The following applies to self-hosted WordPress sites and is of zero interest to WordPress-hosted bloggers. Or simply, it’s of zero interest. It needs to be however recorded as a cautionary tale. I’ll start with the moral: PHP is different from PhD and having the latter doesn’t mean you qualify to mess with the former. Unless you like a challenge, like me. And unless you don’t mind taking your site down, unlike me.
I’m working on a site for a particularly annoying customer who earns ridiculous money on providing human resources consulting. It’s weird how come that I think so little of such vaguely defined, immaterial and probably unproductive jobs, considering that I’m trained in English Literature. What’s more vaguely defined, immaterial and unproductive than literary research? (That wasn’t a real question, that was a statement in disguise.)

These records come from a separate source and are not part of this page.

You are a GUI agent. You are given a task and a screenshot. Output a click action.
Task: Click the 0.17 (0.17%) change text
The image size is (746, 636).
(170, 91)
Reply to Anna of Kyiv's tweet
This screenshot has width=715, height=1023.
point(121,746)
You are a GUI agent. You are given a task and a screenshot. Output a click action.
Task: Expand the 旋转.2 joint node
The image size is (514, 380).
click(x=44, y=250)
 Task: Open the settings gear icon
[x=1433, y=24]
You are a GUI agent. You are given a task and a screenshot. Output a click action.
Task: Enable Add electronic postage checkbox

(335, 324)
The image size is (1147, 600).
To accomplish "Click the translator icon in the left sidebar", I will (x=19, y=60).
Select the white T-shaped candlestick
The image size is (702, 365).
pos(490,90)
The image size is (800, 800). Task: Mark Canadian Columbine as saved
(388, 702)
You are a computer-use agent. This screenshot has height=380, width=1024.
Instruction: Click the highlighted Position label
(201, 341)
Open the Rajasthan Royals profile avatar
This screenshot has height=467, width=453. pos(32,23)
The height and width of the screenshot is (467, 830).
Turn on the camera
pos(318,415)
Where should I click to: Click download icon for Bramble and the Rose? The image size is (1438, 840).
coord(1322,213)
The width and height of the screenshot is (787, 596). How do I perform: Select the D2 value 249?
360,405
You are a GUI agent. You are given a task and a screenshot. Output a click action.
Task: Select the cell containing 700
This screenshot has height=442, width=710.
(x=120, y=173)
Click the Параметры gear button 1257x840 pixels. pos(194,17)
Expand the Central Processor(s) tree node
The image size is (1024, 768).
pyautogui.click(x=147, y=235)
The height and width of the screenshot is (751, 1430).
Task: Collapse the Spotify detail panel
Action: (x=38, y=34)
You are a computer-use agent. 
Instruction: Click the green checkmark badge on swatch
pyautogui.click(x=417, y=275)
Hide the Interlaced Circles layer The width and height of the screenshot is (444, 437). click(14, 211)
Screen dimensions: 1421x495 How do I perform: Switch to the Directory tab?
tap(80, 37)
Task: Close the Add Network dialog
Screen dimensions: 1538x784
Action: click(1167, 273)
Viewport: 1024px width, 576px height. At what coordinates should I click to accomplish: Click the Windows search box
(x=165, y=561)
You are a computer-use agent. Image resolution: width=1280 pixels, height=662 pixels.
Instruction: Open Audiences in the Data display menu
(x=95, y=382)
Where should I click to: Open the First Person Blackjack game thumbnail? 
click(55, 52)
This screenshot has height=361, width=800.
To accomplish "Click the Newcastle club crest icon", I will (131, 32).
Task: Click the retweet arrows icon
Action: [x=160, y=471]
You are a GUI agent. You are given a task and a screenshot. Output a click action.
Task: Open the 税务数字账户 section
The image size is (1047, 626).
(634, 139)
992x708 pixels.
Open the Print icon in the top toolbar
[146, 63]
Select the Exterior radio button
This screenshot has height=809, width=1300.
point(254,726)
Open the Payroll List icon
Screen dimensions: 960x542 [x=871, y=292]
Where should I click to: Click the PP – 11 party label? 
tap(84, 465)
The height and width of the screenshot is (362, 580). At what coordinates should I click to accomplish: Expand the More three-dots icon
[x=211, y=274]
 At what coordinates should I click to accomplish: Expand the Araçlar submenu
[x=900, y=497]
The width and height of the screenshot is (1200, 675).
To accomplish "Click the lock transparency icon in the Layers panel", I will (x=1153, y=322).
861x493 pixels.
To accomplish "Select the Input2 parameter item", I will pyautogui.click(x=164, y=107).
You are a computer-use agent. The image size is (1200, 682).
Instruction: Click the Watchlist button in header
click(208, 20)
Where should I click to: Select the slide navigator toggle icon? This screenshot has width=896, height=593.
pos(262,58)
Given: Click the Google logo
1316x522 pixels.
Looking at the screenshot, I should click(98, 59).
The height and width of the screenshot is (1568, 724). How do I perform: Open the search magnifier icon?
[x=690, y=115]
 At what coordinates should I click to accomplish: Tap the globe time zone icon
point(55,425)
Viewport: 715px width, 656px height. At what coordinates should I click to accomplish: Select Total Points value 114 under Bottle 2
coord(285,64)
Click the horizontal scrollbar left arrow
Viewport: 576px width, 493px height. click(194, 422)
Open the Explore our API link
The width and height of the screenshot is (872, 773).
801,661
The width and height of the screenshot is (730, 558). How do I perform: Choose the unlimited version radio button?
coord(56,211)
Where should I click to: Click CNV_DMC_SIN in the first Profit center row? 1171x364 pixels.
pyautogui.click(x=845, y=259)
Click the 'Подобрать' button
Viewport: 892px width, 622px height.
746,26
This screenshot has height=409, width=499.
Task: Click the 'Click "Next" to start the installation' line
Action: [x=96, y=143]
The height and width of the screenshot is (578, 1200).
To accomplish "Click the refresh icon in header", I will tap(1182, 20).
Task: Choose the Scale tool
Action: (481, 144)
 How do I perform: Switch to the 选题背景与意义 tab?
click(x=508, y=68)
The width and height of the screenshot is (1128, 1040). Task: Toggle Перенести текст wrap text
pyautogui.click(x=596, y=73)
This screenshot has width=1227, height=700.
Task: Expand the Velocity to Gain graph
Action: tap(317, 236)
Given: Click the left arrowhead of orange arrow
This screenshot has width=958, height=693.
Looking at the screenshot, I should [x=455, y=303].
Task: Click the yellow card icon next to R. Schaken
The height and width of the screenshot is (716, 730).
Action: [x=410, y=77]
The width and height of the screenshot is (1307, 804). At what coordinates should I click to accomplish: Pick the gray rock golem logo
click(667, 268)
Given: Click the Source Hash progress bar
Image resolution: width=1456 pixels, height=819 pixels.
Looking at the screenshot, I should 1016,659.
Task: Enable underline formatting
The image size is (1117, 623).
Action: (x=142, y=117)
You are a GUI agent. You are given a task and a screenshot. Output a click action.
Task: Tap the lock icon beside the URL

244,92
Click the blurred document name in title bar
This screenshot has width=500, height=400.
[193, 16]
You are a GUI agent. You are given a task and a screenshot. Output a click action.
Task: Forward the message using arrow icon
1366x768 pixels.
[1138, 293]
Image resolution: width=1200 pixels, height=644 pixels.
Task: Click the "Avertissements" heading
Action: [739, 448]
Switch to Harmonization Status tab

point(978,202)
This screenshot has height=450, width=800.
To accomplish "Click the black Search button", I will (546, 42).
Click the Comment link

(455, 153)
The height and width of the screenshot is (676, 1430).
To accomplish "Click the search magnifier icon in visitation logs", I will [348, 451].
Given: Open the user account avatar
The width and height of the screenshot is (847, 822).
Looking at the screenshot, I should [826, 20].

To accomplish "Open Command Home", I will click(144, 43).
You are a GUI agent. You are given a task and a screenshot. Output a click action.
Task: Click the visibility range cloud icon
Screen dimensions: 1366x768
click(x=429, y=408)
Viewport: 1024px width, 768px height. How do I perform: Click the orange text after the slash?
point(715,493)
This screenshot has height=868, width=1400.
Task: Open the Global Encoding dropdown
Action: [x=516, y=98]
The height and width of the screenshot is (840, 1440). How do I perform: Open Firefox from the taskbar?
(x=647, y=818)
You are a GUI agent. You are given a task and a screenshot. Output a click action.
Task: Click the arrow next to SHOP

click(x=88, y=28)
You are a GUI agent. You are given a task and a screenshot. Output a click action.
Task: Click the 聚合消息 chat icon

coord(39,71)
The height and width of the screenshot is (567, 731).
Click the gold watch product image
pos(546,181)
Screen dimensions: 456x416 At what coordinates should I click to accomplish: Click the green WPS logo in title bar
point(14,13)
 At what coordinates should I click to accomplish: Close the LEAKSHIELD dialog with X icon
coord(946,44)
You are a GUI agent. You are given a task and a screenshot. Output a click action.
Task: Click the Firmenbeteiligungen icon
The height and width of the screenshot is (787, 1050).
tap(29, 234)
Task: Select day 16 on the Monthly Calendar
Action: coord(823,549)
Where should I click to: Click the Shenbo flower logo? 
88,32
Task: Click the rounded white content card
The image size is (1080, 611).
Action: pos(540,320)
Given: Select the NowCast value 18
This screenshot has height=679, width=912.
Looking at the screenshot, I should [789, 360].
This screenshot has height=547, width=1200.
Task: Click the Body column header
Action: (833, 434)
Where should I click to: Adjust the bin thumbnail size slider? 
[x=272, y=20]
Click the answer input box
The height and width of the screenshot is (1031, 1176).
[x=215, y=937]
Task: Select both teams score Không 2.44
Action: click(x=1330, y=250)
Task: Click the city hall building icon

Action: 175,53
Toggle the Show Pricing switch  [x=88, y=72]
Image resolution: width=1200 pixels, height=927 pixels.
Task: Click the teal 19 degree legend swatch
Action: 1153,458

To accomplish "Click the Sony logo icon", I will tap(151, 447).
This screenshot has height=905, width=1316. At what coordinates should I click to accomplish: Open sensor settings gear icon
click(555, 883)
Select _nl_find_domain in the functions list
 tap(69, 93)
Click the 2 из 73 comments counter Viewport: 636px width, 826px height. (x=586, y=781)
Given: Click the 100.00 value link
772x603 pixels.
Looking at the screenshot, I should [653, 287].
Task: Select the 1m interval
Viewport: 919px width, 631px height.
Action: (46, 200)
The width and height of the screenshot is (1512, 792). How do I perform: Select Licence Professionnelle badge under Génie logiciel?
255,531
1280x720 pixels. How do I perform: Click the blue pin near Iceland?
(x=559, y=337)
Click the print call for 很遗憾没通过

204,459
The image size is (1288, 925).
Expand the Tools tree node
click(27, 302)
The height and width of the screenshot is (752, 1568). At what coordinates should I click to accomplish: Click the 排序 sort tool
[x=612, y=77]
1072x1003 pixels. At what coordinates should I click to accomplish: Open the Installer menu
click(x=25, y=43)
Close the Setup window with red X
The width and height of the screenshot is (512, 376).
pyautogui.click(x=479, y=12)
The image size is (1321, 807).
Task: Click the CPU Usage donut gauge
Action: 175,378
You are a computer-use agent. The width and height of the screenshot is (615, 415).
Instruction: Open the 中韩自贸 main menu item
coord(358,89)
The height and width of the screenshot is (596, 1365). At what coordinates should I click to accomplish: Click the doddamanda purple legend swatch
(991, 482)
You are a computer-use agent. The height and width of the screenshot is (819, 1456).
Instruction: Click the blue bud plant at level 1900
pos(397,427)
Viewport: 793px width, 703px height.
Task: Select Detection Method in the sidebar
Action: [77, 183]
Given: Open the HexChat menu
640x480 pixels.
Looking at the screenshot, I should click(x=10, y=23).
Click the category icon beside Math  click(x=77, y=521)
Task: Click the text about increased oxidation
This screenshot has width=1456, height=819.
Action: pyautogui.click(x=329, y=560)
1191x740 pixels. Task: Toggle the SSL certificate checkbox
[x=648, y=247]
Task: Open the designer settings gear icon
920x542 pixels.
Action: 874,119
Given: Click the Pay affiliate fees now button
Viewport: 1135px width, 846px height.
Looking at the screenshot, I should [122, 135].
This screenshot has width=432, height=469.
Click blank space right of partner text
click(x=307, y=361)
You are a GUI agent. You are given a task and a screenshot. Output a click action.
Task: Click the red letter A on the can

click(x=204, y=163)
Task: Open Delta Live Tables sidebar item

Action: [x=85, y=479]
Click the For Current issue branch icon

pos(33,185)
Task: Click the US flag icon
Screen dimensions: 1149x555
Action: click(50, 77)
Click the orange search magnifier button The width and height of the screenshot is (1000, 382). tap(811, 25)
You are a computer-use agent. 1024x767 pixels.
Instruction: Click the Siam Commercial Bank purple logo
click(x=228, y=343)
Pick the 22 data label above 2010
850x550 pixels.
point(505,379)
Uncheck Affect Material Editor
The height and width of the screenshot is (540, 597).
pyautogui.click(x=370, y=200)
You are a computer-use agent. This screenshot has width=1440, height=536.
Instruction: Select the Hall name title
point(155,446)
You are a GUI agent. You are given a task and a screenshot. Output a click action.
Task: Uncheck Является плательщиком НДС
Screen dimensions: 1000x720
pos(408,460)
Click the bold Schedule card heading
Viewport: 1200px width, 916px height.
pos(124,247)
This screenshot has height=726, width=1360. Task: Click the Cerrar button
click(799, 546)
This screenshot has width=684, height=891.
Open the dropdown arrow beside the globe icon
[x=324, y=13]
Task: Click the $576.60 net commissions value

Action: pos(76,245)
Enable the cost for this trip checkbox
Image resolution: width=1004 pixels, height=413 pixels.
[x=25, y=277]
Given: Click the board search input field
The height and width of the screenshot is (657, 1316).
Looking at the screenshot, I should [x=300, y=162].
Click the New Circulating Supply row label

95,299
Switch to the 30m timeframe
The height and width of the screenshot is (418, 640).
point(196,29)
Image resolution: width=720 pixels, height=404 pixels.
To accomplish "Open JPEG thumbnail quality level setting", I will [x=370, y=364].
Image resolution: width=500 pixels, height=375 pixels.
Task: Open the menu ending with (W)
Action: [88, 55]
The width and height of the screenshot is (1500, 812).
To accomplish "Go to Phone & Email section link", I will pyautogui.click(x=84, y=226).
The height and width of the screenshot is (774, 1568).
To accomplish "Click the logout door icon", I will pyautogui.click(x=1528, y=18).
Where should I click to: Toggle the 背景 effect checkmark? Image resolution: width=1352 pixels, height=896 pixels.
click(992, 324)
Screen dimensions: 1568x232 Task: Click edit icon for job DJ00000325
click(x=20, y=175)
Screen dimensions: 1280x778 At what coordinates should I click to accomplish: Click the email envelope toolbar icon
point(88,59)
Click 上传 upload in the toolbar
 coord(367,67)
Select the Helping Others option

I CSSed the shit out of her site because I enjoy cascading. I can’t cascade really, but I don’t consider it an obstacle to trying. On which the lady tells me that she basically wants a 1990s style static site with white background and black text. Hm. I could probably even do this in HTML from scratch. The lady however insists on being able to edit the texts herself, hence it needs to be WordPress and it needs to be in Czech. (*sigh*)
Czech WordPress is semi-translated, which means that for some sections of the site to display in Czech, I need to translate manually. Reiterating old news, the wrong way is to edit the files of the theme directly as all changes are lost when the theme is updated to a new version. The right way is to create a child theme and edit the child theme files. So far, so good, except when it comes to functions.php.
I was unreasonably encouraged by my success in editing footer.php—of course, it took multiple attempts, but wrong code didn’t take the whole site down, only the footer didn’t display—so I thought I’d try to modify the functions file. I broke it at the first try. Took the entire site down. Parse error. Couldn’t fix it (of course). Locked me out of WordPress admin too. My unadvised and unqualified effort to crack this was quite hilarious. I was even having fun, in a way, because I like a challenge.
I exchanged some emails with a very unsupportive support of my domain and hosting provider, who advised me to try to restore the backup of the site and sent me a link to a manual saying: “In our admin area, export the MySQL database backup and then import it via phpMyAdmin.” Full stop. Not too detailed. I tried and failed (of course). I resisted the temptation to complain via the link that came with each email from the support and asked me to evaluate my support experience.
In retrospect, I think they should probably have told me to go to the FTP client in the first place and try deleting the offending child theme file. Based on what I Googled, this might have been the elegant solution. Well, I went inelegant, and I helped myself—I located Delete Database and Install WordPress options in my hosting admin area, I checked with support that this would help, and simply deleted and reinstalled the whole thing. It did help.
Sure, I ended up with a fresh WordPress install and it took me two hours to set the settings again and import the content again from my various dumb backup files (dumb because I’m pretty sure you don’t save website texts in .docx files and code in .txt files on your computer in lieu of a backup), but I did it on my own, without help. Which I didn’t hate at all. I mean, better than waiting several days for support to fix it for me and paying them for it. Also, be warned: hide your kids, wives and sites, I’m recuperating and considering further ventures into functions.php. I haven’t had enough.